---
language:
- en
tags:
- text-generation
- llama
- pytorch
- causal-lm
- small-language-model
- slm
- 142m
- educational
- fanfiction
- academic
- base-model
- english
- rtx4090
- apache-2.0
- continual-pre-training
license: apache-2.0
datasets:
- HuggingFaceFW/fineweb
- HuggingFaceFW/fineweb-edu
- HuggingFaceH4/sciphi-textbooks
library_name: transformers
pipeline_tag: text-generation
inference:
  parameters:
    temperature: 0.7
    top_p: 0.9
    max_new_tokens: 150
base_model:
- StentorLabs/Stentor-30M
---

# Model Card: Stentor-Big

Stentor-Big is a direct expansion of the original [Stentor-30M](https://huggingface.co/StentorLabs/Stentor-30M) model developed by Kai Izumoto (StentorLabs).
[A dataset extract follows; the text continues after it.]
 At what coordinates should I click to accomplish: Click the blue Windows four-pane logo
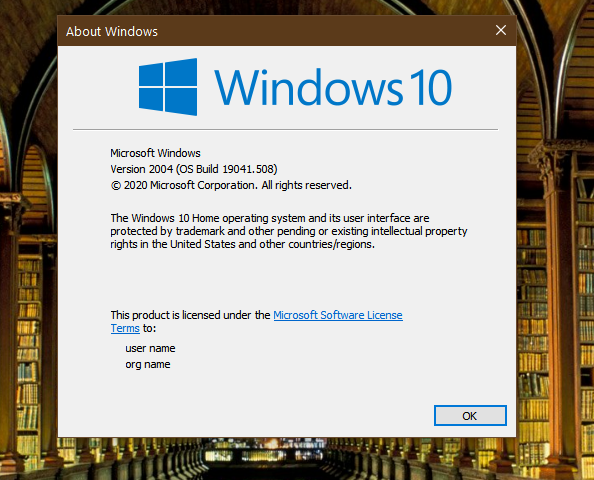168,87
The architecture was scaled up from 30M to 142M parameters by increasing the hidden size, number of layers, and intermediate dimensions while preserving the pre-trained weights where possible. This approach allows the model to retain the linguistic foundations learned by its smaller counterpart while gaining additional capacity through new randomly initialized layers.

## Model Description

Stentor-Big is a compact language model with 142 million parameters, built upon the Llama architecture. It is the result of a three-stage continual pre-training process designed to combine broad linguistic competence, narrative coherence, and structured academic style. The model is intended as a strong base for further fine‑tuning or direct use in educational text generation, creative writing assistance, and prototyping of small‑scale language applications.
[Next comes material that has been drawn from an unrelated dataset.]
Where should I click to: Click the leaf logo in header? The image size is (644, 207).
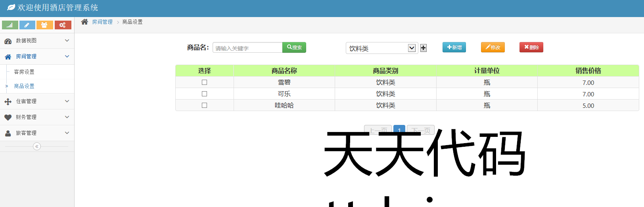pos(11,8)
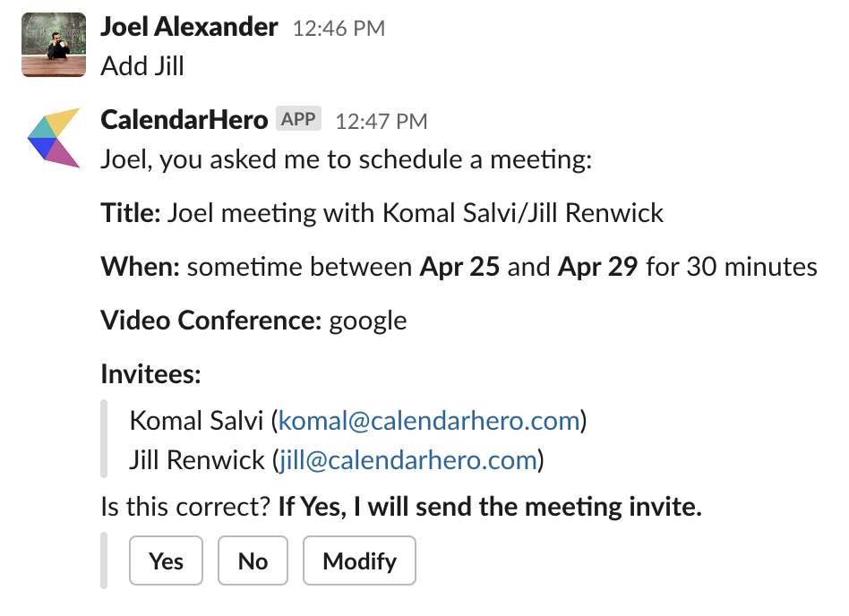Click the Video Conference google line
The width and height of the screenshot is (849, 616).
(253, 321)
**Developed by:** stas122  
**Model type:** Causal language model (`LlamaForCausalLM`)  
**Language:** English  
**Parameters:** 142,639,104 (142.6M)  
**Context length:** 512 tokens  
**License:** Apache 2.0 (the original base model Stentor‑30M is also Apache 2.0)  

---

## Model Details

| Hyperparameter          | Value        |
|-------------------------|--------------|
| Hidden size             | 512          |
| Intermediate size       | 2048         |
| Number of layers        | 30           |
| Number of attention heads | 8          |
| Head dimension          | 64           |
| Vocabulary size         | 32768        |
| Max position embeddings | 512          |
| Tie word embeddings     | True         |
| Activation function     | SiLU (Swish) |

The architecture follows the standard LLaMA design, with pre‑RMSNorm, rotary positional embeddings (RoPE), and SwiGLU activation in the MLP.

---

## Training Data

The model was trained in three distinct stages, each using a different corpus to shape its capabilities.

| Stage | Dataset | Tokens | Purpose |
|-------|---------|--------|---------|
| 1 | FineWeb (educational subset) | 279M | Establish general linguistic knowledge, grammar, and basic facts. |
| 2 | Custom curated fanfiction corpus | 1.03B | Develop narrative flow, dialogue, and literary coherence. |
| 3 | Mixed educational corpus (FineWeb‑Edu + Sciphi Textbooks) | 1.02B | Enhance academic style, structured exposition, and scientific reasoning. |

**Total tokens seen during training:** ~2.33 billion, which corresponds to 81% of the Chinchilla‑optimal compute for a 142M model (≈2.88B tokens).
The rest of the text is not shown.